I recently shared my Fiery Harissa recipe with business woman and yoga instructor - Misty Mahela of KAIYAH.
As I was gathering the ingredients together for our meeting, I found myself a little anxious to ask her questions on how she melds the two together, being that they seem like very different energies. I was pleased with her answers, because it helped me understand more deeply how the practice of yoga slowly seeps into our daily lives, essentially being the true yoga practice.
1. What fills your heart with joy?
Quite simply helping others and approaching my life from the heart, gaining understanding, and connecting. Hearing my kids laugh or sing. Inspiring someone to see and believe in the magnificence and potential they hold within themselves. Learning something new as I consider myself a lifelong learner.
2. When were you introduced to yoga and what inspired you to become a yoga teacher?
I came to yoga when I was pregnant with my first child, my daughter, and had no idea of what the practice truly was at the time. I was alone with no family and I immediately felt a sense of peace after the first time I practiced yoga. From that point forward, I have continued to practice and yoga has become a central part of my life both personally and professionally.
Becoming a teacher was a natural step for me, as I love knowledge and had a deep desire to deepen my own understanding of the power of the practice and to share this understanding with the world. I knew intuitively the practice had helped me heal physically, mentally, and emotionally at different points in my life and I became fascinated with understanding the origin, history, and purpose of the practice. I see the physical practice as the gateway to the real yoga, which is being open to receive the wisdom of the higher power. Once we calm the fluctuations of the mind, or what we yogis refer to as “the virtti”, that is when the true yoga begins.
3. I know you have spent several years as an executive in the corporate world and earned your MBA, how has becoming a yoga practitioner and teacher enhanced your business mind/thinking?
As a business woman and leader one is continually faced with decisions that can impact the lives of many people. This is especially true in healthcare where I've spent the majority of my career. Focus, clarity, integrity, helps me to respond rather than react in high pressure environments and to be mindful all of which I believe are vitally important in business. Yoga requires trust and authenticity. Trust is the currency of business and is the foundation of any lasting and successful relationship. The practice is cultivation of self and in business as in life one must always reflect and refine.

**Set task 1:** According to the interview, why was becoming a yoga teacher a natural step for Misty Mahela? Answer in one to three sentences.

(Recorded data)

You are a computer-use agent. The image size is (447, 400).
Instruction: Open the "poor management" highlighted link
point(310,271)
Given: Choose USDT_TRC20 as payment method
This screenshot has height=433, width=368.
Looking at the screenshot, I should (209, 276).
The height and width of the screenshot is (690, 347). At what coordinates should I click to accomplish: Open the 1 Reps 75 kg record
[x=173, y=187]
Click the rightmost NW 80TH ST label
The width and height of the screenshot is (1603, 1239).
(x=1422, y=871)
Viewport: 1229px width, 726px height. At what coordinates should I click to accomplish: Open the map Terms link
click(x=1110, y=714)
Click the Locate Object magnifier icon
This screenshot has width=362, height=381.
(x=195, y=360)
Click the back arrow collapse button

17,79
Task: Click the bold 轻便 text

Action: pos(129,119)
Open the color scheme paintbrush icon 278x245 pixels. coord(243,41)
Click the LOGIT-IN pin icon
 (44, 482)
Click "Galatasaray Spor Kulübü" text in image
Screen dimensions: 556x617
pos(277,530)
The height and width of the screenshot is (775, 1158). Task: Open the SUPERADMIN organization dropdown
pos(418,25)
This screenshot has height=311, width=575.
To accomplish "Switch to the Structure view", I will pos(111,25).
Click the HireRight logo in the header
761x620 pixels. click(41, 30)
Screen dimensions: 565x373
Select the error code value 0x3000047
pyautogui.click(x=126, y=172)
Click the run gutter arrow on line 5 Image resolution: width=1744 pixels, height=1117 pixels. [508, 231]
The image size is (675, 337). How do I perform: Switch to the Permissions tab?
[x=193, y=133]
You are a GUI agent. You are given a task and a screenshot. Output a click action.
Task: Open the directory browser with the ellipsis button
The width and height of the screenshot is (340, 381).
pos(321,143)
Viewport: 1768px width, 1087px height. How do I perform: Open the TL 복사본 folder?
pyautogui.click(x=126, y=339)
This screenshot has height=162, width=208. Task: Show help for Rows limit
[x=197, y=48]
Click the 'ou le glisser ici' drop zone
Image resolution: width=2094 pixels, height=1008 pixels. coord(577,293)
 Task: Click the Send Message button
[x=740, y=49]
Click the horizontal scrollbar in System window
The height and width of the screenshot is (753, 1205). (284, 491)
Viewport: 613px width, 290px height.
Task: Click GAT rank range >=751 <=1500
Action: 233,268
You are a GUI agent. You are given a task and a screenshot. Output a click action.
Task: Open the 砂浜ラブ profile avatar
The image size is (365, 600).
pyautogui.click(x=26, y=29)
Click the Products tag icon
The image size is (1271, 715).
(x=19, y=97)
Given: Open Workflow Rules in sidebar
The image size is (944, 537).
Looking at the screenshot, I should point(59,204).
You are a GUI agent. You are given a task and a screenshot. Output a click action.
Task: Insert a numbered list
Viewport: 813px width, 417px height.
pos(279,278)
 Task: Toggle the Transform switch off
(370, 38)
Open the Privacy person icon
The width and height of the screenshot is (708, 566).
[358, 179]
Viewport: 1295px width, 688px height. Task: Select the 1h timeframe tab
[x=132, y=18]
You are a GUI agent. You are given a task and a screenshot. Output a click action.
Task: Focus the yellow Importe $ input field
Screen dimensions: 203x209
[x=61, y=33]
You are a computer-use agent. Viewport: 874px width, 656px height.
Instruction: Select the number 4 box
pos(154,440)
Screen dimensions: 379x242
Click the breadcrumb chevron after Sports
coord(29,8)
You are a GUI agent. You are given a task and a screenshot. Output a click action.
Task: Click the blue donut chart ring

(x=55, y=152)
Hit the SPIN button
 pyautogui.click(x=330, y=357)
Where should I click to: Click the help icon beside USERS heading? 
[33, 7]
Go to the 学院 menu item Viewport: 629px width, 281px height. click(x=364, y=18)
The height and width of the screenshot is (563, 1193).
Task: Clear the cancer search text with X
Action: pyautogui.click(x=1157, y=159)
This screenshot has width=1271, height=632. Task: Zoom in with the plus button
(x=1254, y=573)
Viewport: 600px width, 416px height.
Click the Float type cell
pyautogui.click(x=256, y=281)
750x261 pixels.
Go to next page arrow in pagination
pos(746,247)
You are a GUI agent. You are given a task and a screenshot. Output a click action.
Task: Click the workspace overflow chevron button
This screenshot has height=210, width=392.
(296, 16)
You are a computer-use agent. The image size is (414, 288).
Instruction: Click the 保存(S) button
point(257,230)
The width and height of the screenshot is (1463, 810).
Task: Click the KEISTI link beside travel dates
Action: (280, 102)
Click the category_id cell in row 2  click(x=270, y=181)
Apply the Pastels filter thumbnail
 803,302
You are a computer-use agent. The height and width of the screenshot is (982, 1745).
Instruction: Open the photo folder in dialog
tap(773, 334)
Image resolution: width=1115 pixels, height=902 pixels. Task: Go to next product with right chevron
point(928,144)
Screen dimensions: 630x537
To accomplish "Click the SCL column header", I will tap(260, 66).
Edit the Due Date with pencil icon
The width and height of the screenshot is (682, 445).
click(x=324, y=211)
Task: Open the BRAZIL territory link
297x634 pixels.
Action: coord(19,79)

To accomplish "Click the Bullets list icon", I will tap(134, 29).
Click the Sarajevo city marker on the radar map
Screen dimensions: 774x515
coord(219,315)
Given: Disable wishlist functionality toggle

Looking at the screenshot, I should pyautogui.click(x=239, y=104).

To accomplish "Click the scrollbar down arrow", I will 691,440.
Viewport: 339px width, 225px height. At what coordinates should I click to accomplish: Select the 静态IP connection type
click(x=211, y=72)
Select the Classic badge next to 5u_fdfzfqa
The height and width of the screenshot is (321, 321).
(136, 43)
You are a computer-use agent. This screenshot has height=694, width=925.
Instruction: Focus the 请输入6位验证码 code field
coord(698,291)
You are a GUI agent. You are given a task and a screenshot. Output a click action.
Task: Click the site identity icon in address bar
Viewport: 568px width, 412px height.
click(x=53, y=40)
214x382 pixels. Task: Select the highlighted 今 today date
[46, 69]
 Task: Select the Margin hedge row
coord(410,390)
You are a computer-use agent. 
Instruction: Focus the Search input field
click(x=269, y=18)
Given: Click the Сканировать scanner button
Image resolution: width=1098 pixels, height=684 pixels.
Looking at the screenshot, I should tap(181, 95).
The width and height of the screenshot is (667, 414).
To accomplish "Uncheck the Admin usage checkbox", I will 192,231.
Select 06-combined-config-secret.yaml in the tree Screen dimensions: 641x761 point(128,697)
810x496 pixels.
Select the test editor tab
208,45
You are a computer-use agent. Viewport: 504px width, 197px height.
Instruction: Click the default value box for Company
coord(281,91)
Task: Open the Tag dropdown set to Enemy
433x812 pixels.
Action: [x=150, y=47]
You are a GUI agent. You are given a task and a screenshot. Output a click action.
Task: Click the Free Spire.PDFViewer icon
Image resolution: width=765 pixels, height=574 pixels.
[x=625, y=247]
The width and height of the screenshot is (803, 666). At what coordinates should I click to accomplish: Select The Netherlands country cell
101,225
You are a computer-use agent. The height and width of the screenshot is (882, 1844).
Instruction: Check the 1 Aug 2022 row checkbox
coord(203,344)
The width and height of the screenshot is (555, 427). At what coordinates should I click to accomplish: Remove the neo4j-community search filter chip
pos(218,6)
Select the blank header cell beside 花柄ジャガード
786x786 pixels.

**Set task 2:** In the listing, swap "Permissions" for "Settings" in the lines starting at the one containing "Click the run" and ending at the one containing "[x=193, y=133]". Return only those lines.

**Task output 1:** She loves knowledge and had a deep desire to deepen her own understanding of the power of the practice. She also wanted to share this understanding with the world.

**Task output 2:**
Click the run gutter arrow on line 5 Image resolution: width=1744 pixels, height=1117 pixels. [508, 231]
The image size is (675, 337). How do I perform: Switch to the Settings tab?
[x=193, y=133]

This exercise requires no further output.